Sunday 20 July 2014

Derelict Utopias, by Mark Sanderson

Along the coastline of northern Italy lie a number of distinctive buildings, constructed during the 1930s to function as holiday hostels for the children of industrial workers who were members of the Fascist Party. This kind of building was called a colonia, which translates literally as “colony,” and its purpose was to promote health and fitness in an atmosphere of sun, sea, and regular exercise. The holidaymakers pledged love and allegiance to Mussolini at daily flag-raising ceremonies. For the purposes of propaganda, there was no higher cause than the nurture of Italy’s children and no better vision than boys and girls at orderly play in spectacular settings of modern architecture amid panoramic views. Two futures were on display here: the modernization of a nation together with its future citizens.


THE FASCIST PROJECT

Despite the lack of consensus about the root causes of Fascism, it articulated itself through a largely coherent corporate identity that ranged from logos to the design of new towns.
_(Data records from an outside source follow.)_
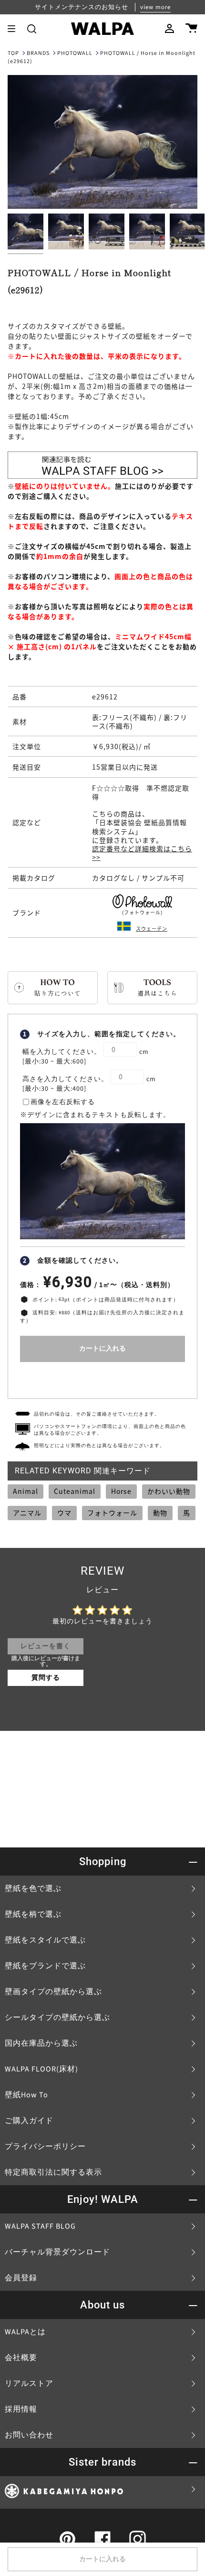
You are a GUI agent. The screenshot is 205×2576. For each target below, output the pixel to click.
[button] (31, 28)
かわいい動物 (168, 1491)
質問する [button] (45, 1678)
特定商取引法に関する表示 (53, 2172)
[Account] (169, 28)
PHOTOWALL (74, 53)
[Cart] (191, 28)
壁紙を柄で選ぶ (33, 1914)
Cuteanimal (74, 1491)
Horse (121, 1491)
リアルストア (29, 2383)
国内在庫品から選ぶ (41, 2043)
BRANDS (38, 53)
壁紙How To (26, 2095)
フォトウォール (112, 1512)
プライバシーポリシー (45, 2146)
While most of its slogans and symbols have long since been erased, its remaining architecture—varying in style from theatrical classicism to rationalism to futurism—is still recognizable as Fascist. Most common 
is a stripped-down classicism that recalls De Chirico’s “Piazze d’Italia” paintings, where all architectural form is simplified into disconcerting and faintly menacing scenography.

The ideology was intended to manage the population through the production of belief, a technique most effective in the young—Mussolini’s most famous slogan, “Credere, Ubbidire, Combattere,”(”Believe, Obey, Fight”) was posted 
in every classroom. The Opera Nazionale Balilla (founded 
in 1926) absorbed and unified all various youth groups into 
a single cohesive entity and offered Balilla Youth between 
the ages of eight and fourteen after-school activities 
including sports, gymnastics, military drills with dummy rifles, and excursions to holiday colonies by the sea or 
in the mountains. 

Idyllic spaces and panoramic views coincided with obedience, effort, and militarism. Comradeship was instilled in the Balilla Youth—who played, ate, slept, and marched together—in an attempt to dislodge older allegiances to place, church, and family.1 Leisure time was being colonized with a view to regulating both consciousness and space.2 Everyone was to be trained in the ways of Fascism, preparing them for a world of work, war, and mass culture.